### TASK STATEMENT
Would you retype every line below without changing anything?

### SUPPLIED MATERIAL

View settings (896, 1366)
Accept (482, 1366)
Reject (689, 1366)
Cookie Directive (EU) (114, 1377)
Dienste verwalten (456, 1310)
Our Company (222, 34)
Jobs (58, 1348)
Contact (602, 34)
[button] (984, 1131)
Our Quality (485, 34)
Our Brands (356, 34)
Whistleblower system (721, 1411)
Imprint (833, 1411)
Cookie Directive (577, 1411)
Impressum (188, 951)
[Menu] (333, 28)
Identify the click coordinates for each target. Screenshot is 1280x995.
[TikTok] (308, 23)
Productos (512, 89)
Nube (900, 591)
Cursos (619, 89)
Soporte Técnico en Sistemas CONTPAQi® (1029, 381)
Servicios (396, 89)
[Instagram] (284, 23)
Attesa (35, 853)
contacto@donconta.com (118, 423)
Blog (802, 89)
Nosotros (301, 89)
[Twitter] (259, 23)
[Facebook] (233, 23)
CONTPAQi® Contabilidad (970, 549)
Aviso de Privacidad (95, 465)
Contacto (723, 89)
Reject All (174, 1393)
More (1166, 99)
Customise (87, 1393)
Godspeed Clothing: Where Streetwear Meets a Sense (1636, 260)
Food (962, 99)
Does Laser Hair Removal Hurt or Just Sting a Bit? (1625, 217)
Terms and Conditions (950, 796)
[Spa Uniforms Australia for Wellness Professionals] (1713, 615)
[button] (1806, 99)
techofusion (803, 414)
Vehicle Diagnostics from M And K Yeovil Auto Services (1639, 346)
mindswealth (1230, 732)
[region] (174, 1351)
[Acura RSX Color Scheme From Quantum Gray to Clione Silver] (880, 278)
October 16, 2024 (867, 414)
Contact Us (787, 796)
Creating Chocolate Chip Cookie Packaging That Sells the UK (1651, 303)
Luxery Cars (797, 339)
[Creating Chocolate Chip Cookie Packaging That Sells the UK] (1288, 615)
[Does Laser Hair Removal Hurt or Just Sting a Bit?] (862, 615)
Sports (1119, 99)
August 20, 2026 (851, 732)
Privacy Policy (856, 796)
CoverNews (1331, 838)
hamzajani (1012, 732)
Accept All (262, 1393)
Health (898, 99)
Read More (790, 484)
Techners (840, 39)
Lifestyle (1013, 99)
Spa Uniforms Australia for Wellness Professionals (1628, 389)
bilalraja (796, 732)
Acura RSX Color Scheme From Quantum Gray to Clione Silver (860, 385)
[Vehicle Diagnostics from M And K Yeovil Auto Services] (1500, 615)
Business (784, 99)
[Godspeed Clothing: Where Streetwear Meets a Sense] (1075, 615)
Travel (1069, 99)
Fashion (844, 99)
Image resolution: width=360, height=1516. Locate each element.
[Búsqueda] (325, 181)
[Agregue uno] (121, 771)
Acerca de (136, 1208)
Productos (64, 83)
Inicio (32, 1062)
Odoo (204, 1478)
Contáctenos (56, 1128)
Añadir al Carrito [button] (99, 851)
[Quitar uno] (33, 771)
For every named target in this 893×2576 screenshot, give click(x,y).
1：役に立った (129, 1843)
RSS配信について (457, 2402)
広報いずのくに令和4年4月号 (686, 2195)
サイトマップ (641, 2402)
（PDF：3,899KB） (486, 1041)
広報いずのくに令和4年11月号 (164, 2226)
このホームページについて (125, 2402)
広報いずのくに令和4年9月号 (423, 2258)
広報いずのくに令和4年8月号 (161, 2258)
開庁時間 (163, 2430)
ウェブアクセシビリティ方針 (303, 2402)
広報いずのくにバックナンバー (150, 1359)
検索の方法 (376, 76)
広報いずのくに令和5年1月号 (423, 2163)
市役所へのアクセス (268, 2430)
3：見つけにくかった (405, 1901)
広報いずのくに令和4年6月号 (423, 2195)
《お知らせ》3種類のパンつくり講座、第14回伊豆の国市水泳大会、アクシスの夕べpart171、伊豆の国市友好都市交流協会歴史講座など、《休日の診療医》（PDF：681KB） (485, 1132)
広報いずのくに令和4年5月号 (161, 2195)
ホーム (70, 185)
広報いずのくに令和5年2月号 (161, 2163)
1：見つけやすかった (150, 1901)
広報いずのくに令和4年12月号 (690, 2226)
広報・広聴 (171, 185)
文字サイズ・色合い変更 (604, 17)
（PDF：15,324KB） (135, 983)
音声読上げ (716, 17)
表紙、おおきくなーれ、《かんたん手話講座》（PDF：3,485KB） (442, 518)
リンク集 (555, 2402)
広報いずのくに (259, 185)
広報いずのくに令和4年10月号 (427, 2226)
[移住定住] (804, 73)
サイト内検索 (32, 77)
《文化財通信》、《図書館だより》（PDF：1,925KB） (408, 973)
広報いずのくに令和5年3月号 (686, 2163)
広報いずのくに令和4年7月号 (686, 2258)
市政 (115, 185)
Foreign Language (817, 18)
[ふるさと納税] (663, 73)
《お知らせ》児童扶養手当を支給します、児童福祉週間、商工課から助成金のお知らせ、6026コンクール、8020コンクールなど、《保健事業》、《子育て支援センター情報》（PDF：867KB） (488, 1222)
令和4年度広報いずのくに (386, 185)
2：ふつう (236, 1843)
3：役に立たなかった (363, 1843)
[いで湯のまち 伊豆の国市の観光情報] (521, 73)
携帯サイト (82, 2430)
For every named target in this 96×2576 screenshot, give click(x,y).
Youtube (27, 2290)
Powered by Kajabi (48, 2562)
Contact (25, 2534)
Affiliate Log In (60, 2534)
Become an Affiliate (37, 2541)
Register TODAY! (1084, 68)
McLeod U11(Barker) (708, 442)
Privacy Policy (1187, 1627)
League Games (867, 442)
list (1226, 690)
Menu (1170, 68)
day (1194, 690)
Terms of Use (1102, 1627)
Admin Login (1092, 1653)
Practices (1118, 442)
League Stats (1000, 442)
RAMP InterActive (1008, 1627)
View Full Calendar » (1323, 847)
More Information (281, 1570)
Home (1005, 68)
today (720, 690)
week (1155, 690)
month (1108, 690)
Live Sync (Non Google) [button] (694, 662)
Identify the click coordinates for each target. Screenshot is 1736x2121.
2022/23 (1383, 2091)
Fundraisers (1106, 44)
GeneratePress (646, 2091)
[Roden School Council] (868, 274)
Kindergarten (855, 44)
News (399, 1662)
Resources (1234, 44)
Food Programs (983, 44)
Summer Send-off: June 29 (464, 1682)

### EXERCISE SOLUTION
View settings (896, 1366)
Accept (482, 1366)
Reject (689, 1366)
Cookie Directive (EU) (114, 1377)
Dienste verwalten (456, 1310)
Our Company (222, 34)
Jobs (58, 1348)
Contact (602, 34)
[button] (984, 1131)
Our Quality (485, 34)
Our Brands (356, 34)
Whistleblower system (721, 1411)
Imprint (833, 1411)
Cookie Directive (577, 1411)
Impressum (188, 951)
[Menu] (333, 28)
Identify the click coordinates for each target. Screenshot is 1280x995.
[TikTok] (308, 23)
Productos (512, 89)
Nube (900, 591)
Cursos (619, 89)
Soporte Técnico en Sistemas CONTPAQi® (1029, 381)
Servicios (396, 89)
[Instagram] (284, 23)
Attesa (35, 853)
contacto@donconta.com (118, 423)
Blog (802, 89)
Nosotros (301, 89)
[Twitter] (259, 23)
[Facebook] (233, 23)
CONTPAQi® Contabilidad (970, 549)
Aviso de Privacidad (95, 465)
Contacto (723, 89)
Reject All (174, 1393)
More (1166, 99)
Customise (87, 1393)
Godspeed Clothing: Where Streetwear Meets a Sense (1636, 260)
Food (962, 99)
Does Laser Hair Removal Hurt or Just Sting a Bit? (1625, 217)
Terms and Conditions (950, 796)
[Spa Uniforms Australia for Wellness Professionals] (1713, 615)
[button] (1806, 99)
techofusion (803, 414)
Vehicle Diagnostics from M And K Yeovil Auto Services (1639, 346)
mindswealth (1230, 732)
[region] (174, 1351)
[Acura RSX Color Scheme From Quantum Gray to Clione Silver] (880, 278)
October 16, 2024 (867, 414)
Contact Us (787, 796)
Creating Chocolate Chip Cookie Packaging That Sells the UK (1651, 303)
Luxery Cars (797, 339)
[Creating Chocolate Chip Cookie Packaging That Sells the UK] (1288, 615)
[Does Laser Hair Removal Hurt or Just Sting a Bit?] (862, 615)
Sports (1119, 99)
August 20, 2026 (851, 732)
Privacy Policy (856, 796)
CoverNews (1331, 838)
hamzajani (1012, 732)
Accept All (262, 1393)
Health (898, 99)
Read More (790, 484)
Techners (840, 39)
Lifestyle (1013, 99)
Spa Uniforms Australia for Wellness Professionals (1628, 389)
bilalraja (796, 732)
Acura RSX Color Scheme From Quantum Gray to Clione Silver (860, 385)
[Vehicle Diagnostics from M And K Yeovil Auto Services] (1500, 615)
Business (784, 99)
[Godspeed Clothing: Where Streetwear Meets a Sense] (1075, 615)
Travel (1069, 99)
Fashion (844, 99)
Image resolution: width=360, height=1516. Locate each element.
[Búsqueda] (325, 181)
[Agregue uno] (121, 771)
Acerca de (136, 1208)
Productos (64, 83)
Inicio (32, 1062)
Odoo (204, 1478)
Contáctenos (56, 1128)
Añadir al Carrito [button] (99, 851)
[Quitar uno] (33, 771)
For every named target in this 893×2576 screenshot, give click(x,y).
1：役に立った (129, 1843)
RSS配信について (457, 2402)
広報いずのくに令和4年4月号 (686, 2195)
サイトマップ (641, 2402)
（PDF：3,899KB） (486, 1041)
広報いずのくに令和4年11月号 (164, 2226)
このホームページについて (125, 2402)
広報いずのくに令和4年9月号 (423, 2258)
広報いずのくに令和4年8月号 (161, 2258)
開庁時間 (163, 2430)
ウェブアクセシビリティ方針 (303, 2402)
広報いずのくにバックナンバー (150, 1359)
検索の方法 (376, 76)
広報いずのくに令和5年1月号 (423, 2163)
市役所へのアクセス (268, 2430)
3：見つけにくかった (405, 1901)
広報いずのくに令和4年6月号 (423, 2195)
《お知らせ》3種類のパンつくり講座、第14回伊豆の国市水泳大会、アクシスの夕べpart171、伊豆の国市友好都市交流協会歴史講座など、《休日の診療医》（PDF：681KB） (485, 1132)
広報いずのくに令和4年5月号 (161, 2195)
ホーム (70, 185)
広報いずのくに令和5年2月号 (161, 2163)
1：見つけやすかった (150, 1901)
広報いずのくに令和4年12月号 (690, 2226)
広報・広聴 (171, 185)
文字サイズ・色合い変更 (604, 17)
（PDF：15,324KB） (135, 983)
音声読上げ (716, 17)
表紙、おおきくなーれ、《かんたん手話講座》（PDF：3,485KB） (442, 518)
リンク集 (555, 2402)
広報いずのくに (259, 185)
広報いずのくに令和4年10月号 (427, 2226)
[移住定住] (804, 73)
サイト内検索 (32, 77)
《文化財通信》、《図書館だより》（PDF：1,925KB） (408, 973)
広報いずのくに令和5年3月号 (686, 2163)
広報いずのくに令和4年7月号 (686, 2258)
市政 (115, 185)
Foreign Language (817, 18)
[ふるさと納税] (663, 73)
《お知らせ》児童扶養手当を支給します、児童福祉週間、商工課から助成金のお知らせ、6026コンクール、8020コンクールなど、《保健事業》、《子育て支援センター情報》（PDF：867KB） (488, 1222)
令和4年度広報いずのくに (386, 185)
2：ふつう (236, 1843)
3：役に立たなかった (363, 1843)
[いで湯のまち 伊豆の国市の観光情報] (521, 73)
携帯サイト (82, 2430)
For every named target in this 96×2576 screenshot, give click(x,y).
Youtube (27, 2290)
Powered by Kajabi (48, 2562)
Contact (25, 2534)
Affiliate Log In (60, 2534)
Become an Affiliate (37, 2541)
Register TODAY! (1084, 68)
McLeod U11(Barker) (708, 442)
Privacy Policy (1187, 1627)
League Games (867, 442)
list (1226, 690)
Menu (1170, 68)
day (1194, 690)
Terms of Use (1102, 1627)
Admin Login (1092, 1653)
Practices (1118, 442)
League Stats (1000, 442)
RAMP InterActive (1008, 1627)
View Full Calendar » (1323, 847)
More Information (281, 1570)
Home (1005, 68)
today (720, 690)
week (1155, 690)
month (1108, 690)
Live Sync (Non Google) [button] (694, 662)
Identify the click coordinates for each target. Screenshot is 1736x2121.
2022/23 (1383, 2091)
Fundraisers (1106, 44)
GeneratePress (646, 2091)
[Roden School Council] (868, 274)
Kindergarten (855, 44)
News (399, 1662)
Resources (1234, 44)
Food Programs (983, 44)
Summer Send-off: June 29 (464, 1682)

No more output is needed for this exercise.